The word of the Lord came to the priest Ezekiel during the first wave of Babylonian captivity.

… “Thus says the Lord God: I will gather you from the peoples and assemble you out of the countries where you have been scattered, and I will give you the land of Israel.” And when they come there, they will remove from it all its detestable things and all its abominations. And I will give them one heart, and a new spirit I will put within them. I will remove the HEART OF STONE from their flesh and give them a heart of flesh, that they may walk in my statutes and keep my rules and obey them. And they shall be my people, and I will be their God. But as for those whose heart goes after their detestable things and their abominations, I will bring their deeds upon their own heads, declares the Lord God. (Ezek 11:17–21; emphasis mine)
Thus says the Lord God: It is not for your sake, O house of Israel, that I am about to act, but for the sake of my holy name, which you have profaned among the nations to which you came…. I will take you from the nations and gather you from all the countries and bring you into your own land. I will sprinkle clean water on you, and you shall be clean from all your uncleannesses, and from your idols I will cleanse you. And I will give you a new heart, and a new spirit I will put within you. And I will remove the HEART OF STONE from your flesh and give you a heart of flesh. And I will put my Spirit within you, and cause you to walk in my statutes and be careful to obey my rules. You shall dwell in the land that I gave to your fathers, and you shall be my people, and I will be your God. (Ezek 36:22, 24–28; emphasis mine)

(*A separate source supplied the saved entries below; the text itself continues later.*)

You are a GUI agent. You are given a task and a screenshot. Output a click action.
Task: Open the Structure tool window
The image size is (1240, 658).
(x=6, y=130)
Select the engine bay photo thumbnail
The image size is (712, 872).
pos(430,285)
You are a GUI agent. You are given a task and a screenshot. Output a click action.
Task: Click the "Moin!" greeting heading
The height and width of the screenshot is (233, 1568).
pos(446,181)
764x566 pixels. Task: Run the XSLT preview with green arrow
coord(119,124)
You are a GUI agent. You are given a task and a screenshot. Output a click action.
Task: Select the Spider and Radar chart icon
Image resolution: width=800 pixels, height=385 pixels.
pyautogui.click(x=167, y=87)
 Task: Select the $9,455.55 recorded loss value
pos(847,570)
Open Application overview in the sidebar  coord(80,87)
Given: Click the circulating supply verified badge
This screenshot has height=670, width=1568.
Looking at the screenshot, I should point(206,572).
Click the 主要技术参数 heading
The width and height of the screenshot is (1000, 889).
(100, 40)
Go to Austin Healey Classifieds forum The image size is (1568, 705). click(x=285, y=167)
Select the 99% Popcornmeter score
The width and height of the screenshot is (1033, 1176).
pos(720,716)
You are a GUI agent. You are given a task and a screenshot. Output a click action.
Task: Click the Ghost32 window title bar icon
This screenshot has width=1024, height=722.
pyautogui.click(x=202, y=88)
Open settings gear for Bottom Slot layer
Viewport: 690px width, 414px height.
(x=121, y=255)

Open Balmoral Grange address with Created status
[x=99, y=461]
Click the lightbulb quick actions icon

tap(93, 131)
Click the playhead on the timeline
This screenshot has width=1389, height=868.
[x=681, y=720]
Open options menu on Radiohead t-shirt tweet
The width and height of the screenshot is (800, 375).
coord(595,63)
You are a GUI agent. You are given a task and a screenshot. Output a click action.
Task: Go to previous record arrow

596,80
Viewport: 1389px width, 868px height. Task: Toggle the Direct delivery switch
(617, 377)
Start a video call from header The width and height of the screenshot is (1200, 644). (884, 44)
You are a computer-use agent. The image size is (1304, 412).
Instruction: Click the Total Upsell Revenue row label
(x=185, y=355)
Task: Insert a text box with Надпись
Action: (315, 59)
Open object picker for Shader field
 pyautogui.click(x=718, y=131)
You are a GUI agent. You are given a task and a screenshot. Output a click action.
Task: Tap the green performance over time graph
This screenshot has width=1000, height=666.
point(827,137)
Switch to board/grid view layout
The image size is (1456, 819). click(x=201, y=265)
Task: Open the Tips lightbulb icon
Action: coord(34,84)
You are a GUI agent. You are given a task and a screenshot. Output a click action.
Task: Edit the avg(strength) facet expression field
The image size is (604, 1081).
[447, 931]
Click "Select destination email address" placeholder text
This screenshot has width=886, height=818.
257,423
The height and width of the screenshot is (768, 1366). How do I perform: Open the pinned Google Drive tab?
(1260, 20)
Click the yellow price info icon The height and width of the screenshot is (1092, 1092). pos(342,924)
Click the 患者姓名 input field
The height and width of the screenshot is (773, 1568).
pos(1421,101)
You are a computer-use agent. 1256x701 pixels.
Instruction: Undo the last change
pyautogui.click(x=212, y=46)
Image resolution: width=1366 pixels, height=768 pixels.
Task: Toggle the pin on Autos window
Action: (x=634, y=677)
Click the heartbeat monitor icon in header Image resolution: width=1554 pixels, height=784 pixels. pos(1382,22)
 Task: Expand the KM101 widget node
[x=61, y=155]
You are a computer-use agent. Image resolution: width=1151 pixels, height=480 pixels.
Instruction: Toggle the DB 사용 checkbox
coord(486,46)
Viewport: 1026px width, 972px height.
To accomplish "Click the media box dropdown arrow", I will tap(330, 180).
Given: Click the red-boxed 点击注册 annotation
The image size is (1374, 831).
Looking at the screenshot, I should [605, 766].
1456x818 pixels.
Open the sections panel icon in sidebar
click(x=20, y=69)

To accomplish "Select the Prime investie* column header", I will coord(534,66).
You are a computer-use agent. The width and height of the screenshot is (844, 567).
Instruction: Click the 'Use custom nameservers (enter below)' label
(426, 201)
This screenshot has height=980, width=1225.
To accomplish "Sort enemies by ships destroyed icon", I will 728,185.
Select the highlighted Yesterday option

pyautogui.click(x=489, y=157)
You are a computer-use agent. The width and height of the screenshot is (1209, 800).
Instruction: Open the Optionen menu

A heart of stone. What is that? I think I know. I think I have experienced at least a little bit of what it is like to have a heart made of stone. A heart unresponsive to God's word, to His patience, kindness, mercy, and faithfulness. Knowing and believing that something is wrong but doing it anyway. Instead of praying for strength or escape from temptation, allowing myself to go numb and give in.

Ezekiel prophesied during the reign of Zedekiah. Not much is recorded of Zedekiah in the Chronicles, but enough is said to give us a picture of this man. He was young by our standards. Only 21 when his reign began. Only about 32 when his reign ended in his capture. He rebelled against the King of Babylon though he swore by God he would remain subject to Babylonian authority. Because he swore by God, he rebelled against God in doing this. Despite the prophet Jeremiah's numerous warnings and prophecies, Zedekiah remained unmoved: “He stiffened his neck and hardened his heart against turning to the Lord” (2 Chron 36:11–14).

Ezekiel's prophecies and Zedekiah's example were written for my benefit, for everyone's benefit. Here is a snapshot of my life: I am a young female, 27 years old. I have been struggling with a secret sin on and off for several years but regularly for the past several months. Because of my deliberate and repetitious rebellion against God, I am now captive to this sin, ensnared by it. Not wholly unmoved, but not turning to God, I have grown addicted. I harden my heart when I give in. I harden my heart against God. Once I become numb I am powerless to stop myself.

And yet, God is still God. And He has unfathomable power. John the Baptist proclaimed to the multitudes that came to be baptized, “God is able from these stones to raise up children for Abraham” (Luke 3:8). If God can change stones into living descendants of Abraham, He most certainly can replace a heart of stone with a heart of flesh.